→ **Complete the following**
1) According to the forest walking abstract, how many people took part in the study?
2) Copy from the forest walking abstract the passage starting with "Participants were 71" and going on through "and actigraphy data.".
3) Summarize the forest walking abstract in two sentences.

→ **Source text**
[Start of Attachment]

A before and after comparison of the effects of forest walking on the sleep of a community-based sample of people with sleep complaints
1 Department of Preventive Medicine, Nagoya University Graduate School of Medicine, 65 Tsurumai-Cho, Showa-Ku, Nagoya, 466-8550, Japan
2 Department of Psychiatry, Shiga University of Medical Science, Seta Tsukinowa-cho, Otsu, Shiga 520-2192, Japan
3 Department of Sleep Medicine, Shiga University of Medical Science, Seta Tsukinowa-cho, Otsu, Shiga, 520-2192, Japan
4 Faculty of Science and Technology, Ryukoku University, 1-5 Yokotani, Seta Oe-cho, Otsu, Shiga, 520-2194, Japan
BioPsychoSocial Medicine 2011, 5:13 doi:10.1186/1751-0759-5-13Published: 14 October 2011
Sleep disturbance is a major health issue in Japan. This before-after study aimed to evaluate the immediate effects of forest walking in a community-based population with sleep complaints.
Participants were 71 healthy volunteers (43 men and 28 women). Two-hour forest-walking sessions were conducted on 8 different weekend days from September through December 2005. Sleep conditions were compared between the nights before and after walking in a forest by self-administered questionnaire and actigraphy data.
Two hours of forest walking improved sleep characteristics; impacting actual sleep time, immobile minutes, self-rated depth of sleep, and sleep quality. Mean actual sleep time estimated by actigraphy on the night after forest walking was 419.8 ± 128.7 (S.D.) minutes whereas that the night before was 365.9 ± 89.4 minutes (n = 42). Forest walking in the afternoon improved actual sleep time and immobile minutes compared with forest walking in the forenoon. Mean actual sleep times did not increase after forenoon walks (n = 26) (the night before and after forenoon walks, 380.0 ± 99.6 and 385.6 ± 101.7 minutes, respectively), whereas afternoon walks (n = 16) increased mean actual sleep times from 342.9 ± 66.2 to 475.4 ± 150.5 minutes. The trend of mean immobile minutes was similar to the abovementioned trend of mean actual sleep times.

[End of Attachment]

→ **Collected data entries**
[Start of Attachment]

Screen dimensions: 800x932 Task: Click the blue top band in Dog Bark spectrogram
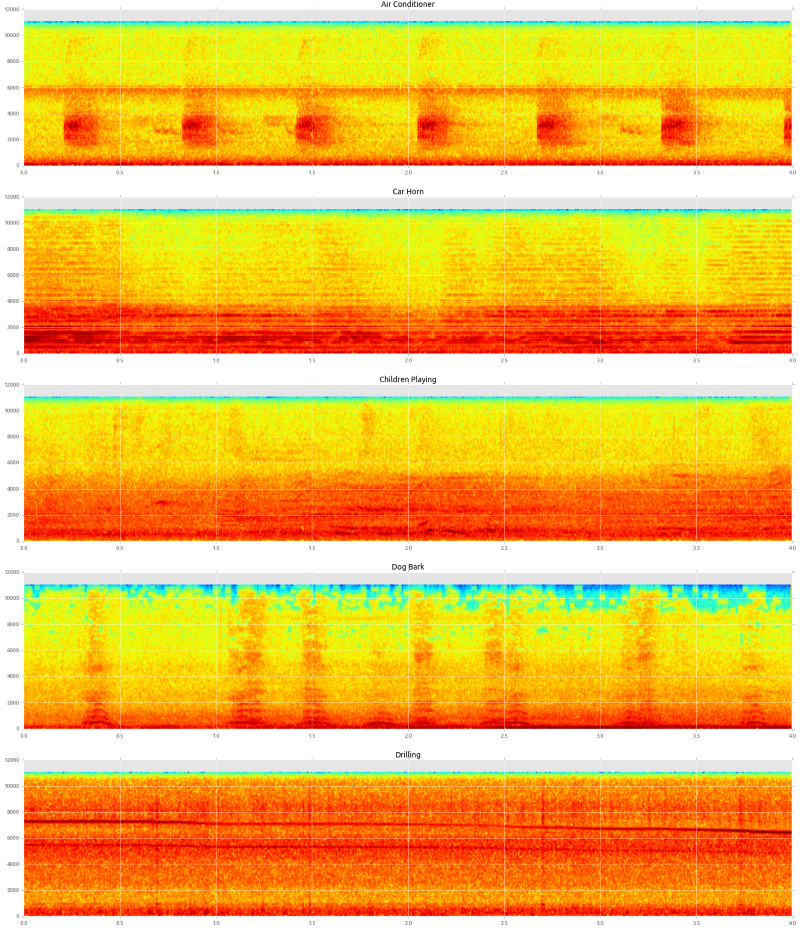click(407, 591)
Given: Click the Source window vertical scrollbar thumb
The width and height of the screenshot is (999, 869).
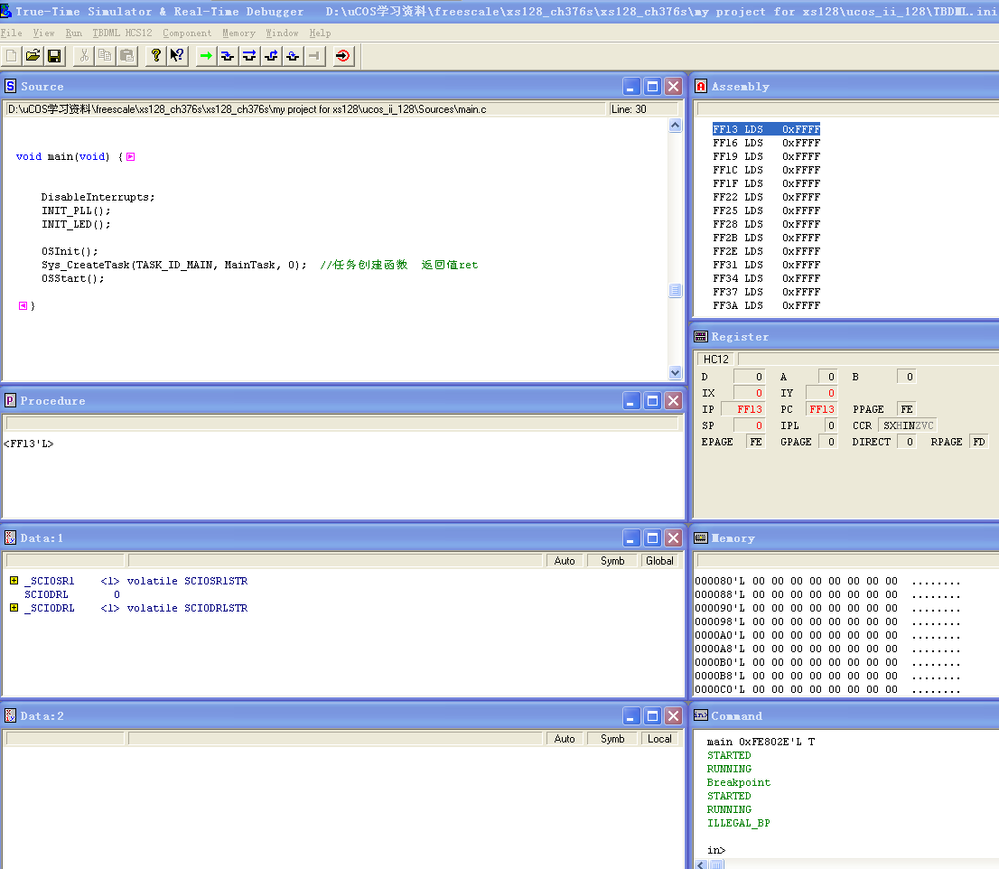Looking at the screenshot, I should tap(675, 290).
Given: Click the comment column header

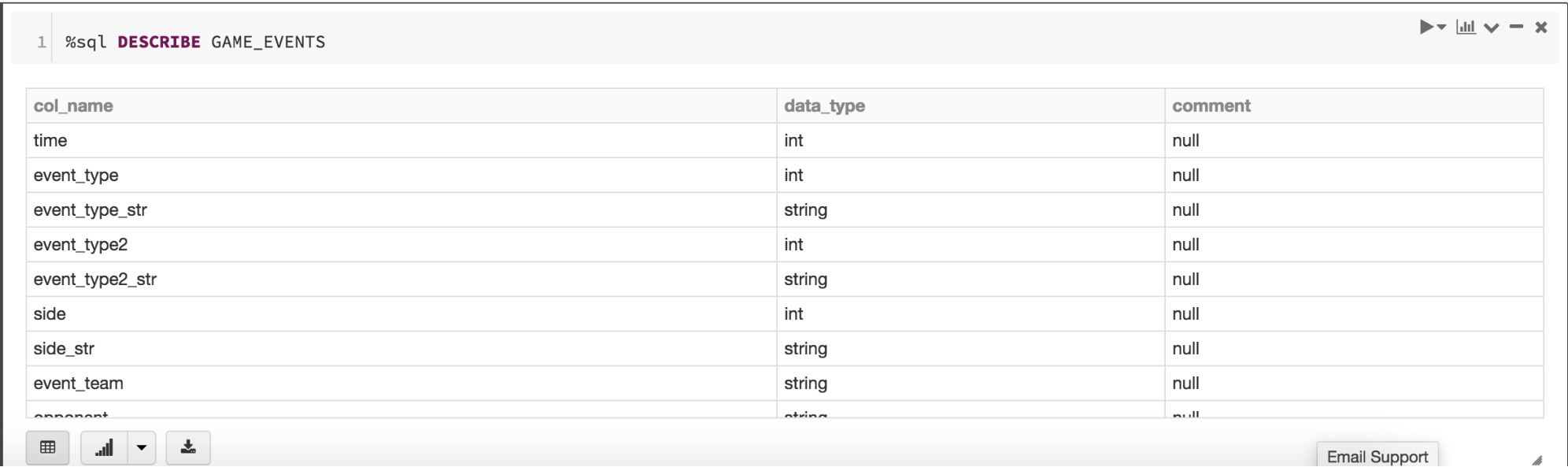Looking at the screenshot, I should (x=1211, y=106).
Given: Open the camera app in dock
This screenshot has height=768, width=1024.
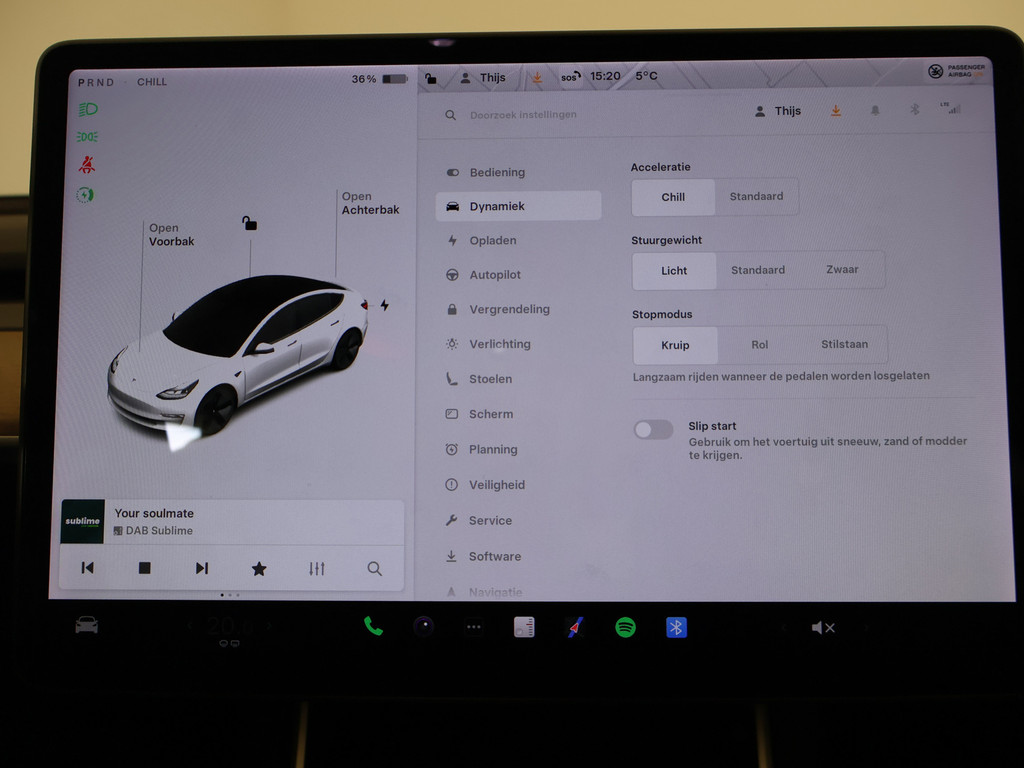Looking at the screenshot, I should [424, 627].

[End of Attachment]

→ **Results for each task**
1) 71 healthy volunteers (43 men and 28 women).

2)
Participants were 71 healthy volunteers (43 men and 28 women). Two-hour forest-walking sessions were conducted on 8 different weekend days from September through December 2005. Sleep conditions were compared between the nights before and after walking in a forest by self-administered questionnaire and actigraphy data.

3) A before-after study of 71 healthy volunteers from a community-based population with sleep complaints compared sleep on the nights before and after two-hour forest walks, using a self-administered questionnaire and actigraphy data. Forest walking improved actual sleep time, immobile minutes, self-rated depth of sleep, and sleep quality, and afternoon walks improved actual sleep time and immobile minutes more than forenoon walks.